Duw it's Hard is by no means an exoneration of the government bods who closed the pits and robbed so many people of an honest living, but the song is at its most moving when it admits that, in the end, an honest living is no good if it kills you. Speaking of which...
2. Trimdon Grange Explosion by The Unthanks
Okay, so Duw it's Hard is hardly a barrel of laughs, but it still ends on a semi-positive note in that the narrator found a new job where he gets coffee breaks instead of black lung disease. Clearly, this won't do; we need something really depressing, and so thank goodness that The Unthanks are here to push things to their lachrymose limits.
This song - recorded with the Brighouse and Rastrick Brass Band - is absolutely unrelenting in its misery. It's all about the Trimdon Grange colliery disaster of 1882, an explosion that killed 69 people, many of whom were young boys. This in itself would be depressing enough, but the lyrics of Trimdon Grange Explosion manage to spin this individual calamity into a meditation on life at large that's somehow even grimmer:
"O let's not think about tomorrow,
Lest we disappointed be,
For all our joys may turn to sorrow,
As we all may daily see,
Today we may strong and healthy,
But soon there comes a change,
As we may see from the explosion,
There has been at Trimdon Grange."
In a nutshell: fear the future, for all shall perish there!

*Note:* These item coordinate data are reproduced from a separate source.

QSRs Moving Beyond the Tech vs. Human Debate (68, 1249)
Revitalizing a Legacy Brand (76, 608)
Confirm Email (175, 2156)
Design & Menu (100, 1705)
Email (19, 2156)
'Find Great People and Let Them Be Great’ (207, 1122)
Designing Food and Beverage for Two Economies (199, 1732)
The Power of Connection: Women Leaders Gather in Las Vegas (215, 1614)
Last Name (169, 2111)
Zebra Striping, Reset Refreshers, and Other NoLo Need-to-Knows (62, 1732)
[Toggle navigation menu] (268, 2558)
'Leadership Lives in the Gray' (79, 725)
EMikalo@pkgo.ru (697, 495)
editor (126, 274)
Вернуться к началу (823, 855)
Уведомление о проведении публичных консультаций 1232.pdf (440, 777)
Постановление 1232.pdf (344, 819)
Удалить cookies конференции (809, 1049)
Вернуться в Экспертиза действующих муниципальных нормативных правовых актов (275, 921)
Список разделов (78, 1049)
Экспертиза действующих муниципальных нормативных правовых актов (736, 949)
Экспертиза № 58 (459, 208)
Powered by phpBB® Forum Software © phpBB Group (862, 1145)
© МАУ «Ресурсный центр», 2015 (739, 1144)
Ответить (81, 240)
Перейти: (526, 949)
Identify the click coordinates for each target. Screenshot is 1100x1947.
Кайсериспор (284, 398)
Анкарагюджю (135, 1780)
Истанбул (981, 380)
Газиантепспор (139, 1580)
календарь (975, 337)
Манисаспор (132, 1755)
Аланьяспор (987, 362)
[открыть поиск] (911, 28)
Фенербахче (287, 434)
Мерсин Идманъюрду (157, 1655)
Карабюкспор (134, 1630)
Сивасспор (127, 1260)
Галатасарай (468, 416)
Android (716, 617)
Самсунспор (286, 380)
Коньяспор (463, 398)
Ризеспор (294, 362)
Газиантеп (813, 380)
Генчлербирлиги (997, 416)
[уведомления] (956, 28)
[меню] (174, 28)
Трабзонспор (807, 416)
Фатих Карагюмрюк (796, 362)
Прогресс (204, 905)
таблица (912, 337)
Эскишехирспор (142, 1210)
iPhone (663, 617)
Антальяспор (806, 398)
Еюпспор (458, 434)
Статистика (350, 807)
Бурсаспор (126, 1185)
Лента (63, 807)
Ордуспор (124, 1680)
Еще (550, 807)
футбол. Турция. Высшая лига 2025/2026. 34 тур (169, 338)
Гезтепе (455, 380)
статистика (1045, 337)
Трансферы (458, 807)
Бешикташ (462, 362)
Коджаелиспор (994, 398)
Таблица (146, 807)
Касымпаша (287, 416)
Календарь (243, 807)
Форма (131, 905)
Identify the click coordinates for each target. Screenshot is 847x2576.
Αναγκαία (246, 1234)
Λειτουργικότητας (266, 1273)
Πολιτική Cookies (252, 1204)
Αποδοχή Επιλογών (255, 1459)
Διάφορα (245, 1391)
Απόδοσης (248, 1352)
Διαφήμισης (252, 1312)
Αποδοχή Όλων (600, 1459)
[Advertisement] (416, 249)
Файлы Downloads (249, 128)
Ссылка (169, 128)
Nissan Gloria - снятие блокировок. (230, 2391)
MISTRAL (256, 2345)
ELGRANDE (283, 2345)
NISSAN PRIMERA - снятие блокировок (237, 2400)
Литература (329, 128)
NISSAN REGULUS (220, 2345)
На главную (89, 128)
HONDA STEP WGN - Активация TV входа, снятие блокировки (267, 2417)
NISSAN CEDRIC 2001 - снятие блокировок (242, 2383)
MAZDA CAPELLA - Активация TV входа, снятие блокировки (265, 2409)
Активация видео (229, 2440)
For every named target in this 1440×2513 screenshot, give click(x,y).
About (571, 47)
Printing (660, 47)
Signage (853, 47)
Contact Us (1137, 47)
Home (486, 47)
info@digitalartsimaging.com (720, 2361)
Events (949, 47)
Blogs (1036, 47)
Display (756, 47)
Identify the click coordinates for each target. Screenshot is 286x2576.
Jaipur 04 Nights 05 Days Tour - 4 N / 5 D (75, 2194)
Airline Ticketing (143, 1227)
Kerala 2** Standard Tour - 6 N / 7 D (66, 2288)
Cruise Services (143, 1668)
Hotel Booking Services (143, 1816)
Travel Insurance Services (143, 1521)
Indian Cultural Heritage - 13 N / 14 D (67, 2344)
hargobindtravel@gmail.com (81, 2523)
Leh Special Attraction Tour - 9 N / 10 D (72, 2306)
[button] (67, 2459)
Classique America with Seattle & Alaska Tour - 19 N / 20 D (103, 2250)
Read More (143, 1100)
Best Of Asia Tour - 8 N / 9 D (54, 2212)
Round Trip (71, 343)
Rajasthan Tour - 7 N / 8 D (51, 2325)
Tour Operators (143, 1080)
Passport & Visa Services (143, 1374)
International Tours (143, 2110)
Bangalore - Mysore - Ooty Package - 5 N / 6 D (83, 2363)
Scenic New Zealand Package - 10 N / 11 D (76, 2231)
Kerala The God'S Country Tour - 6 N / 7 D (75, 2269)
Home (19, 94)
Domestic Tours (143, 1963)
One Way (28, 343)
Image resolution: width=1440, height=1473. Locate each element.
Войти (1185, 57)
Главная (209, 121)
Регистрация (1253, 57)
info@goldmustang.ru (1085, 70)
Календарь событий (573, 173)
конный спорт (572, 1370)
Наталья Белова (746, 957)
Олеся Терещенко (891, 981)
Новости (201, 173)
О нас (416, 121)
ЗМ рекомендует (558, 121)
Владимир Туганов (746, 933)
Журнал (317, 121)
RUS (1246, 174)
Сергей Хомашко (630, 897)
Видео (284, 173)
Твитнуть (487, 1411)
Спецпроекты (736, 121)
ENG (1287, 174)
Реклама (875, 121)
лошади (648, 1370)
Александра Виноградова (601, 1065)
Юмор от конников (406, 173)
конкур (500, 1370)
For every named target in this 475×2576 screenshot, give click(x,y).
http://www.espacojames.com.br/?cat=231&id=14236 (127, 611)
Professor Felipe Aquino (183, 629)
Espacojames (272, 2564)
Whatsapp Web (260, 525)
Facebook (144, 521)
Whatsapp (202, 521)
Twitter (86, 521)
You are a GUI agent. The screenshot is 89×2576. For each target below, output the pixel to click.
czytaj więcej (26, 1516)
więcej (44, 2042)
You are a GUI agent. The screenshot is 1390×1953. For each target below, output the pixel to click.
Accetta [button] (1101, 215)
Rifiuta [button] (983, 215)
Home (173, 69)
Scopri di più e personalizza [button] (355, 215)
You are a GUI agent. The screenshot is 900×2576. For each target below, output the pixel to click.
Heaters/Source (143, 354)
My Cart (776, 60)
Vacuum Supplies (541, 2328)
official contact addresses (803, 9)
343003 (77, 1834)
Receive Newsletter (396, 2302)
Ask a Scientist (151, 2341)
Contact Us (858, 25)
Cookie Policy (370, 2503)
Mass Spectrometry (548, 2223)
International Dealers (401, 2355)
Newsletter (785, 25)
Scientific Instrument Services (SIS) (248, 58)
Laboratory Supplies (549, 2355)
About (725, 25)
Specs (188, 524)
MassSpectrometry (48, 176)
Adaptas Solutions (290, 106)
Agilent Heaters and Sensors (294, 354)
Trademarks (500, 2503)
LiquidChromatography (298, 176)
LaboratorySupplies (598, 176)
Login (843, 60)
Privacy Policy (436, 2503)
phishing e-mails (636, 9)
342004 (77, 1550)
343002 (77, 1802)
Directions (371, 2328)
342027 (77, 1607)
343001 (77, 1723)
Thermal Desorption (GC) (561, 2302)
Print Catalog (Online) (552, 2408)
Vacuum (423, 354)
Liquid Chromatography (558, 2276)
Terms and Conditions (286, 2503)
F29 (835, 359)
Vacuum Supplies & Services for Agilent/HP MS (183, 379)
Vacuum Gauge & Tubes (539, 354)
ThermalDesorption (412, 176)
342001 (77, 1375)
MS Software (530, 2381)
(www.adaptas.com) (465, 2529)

After this opening verse, the listener is treated to several excruciatingly detailed descriptions of the woe felt by those left behind - the widows, the orphans, and the mothers whose children were blown up or suffocated by afterdamp. Merry Christmas to me, eh?
I mean, blimey, it's a pretty dour December when Joel, the Lump of Coal is only the third most heartbreaking coal-related song I hear all month.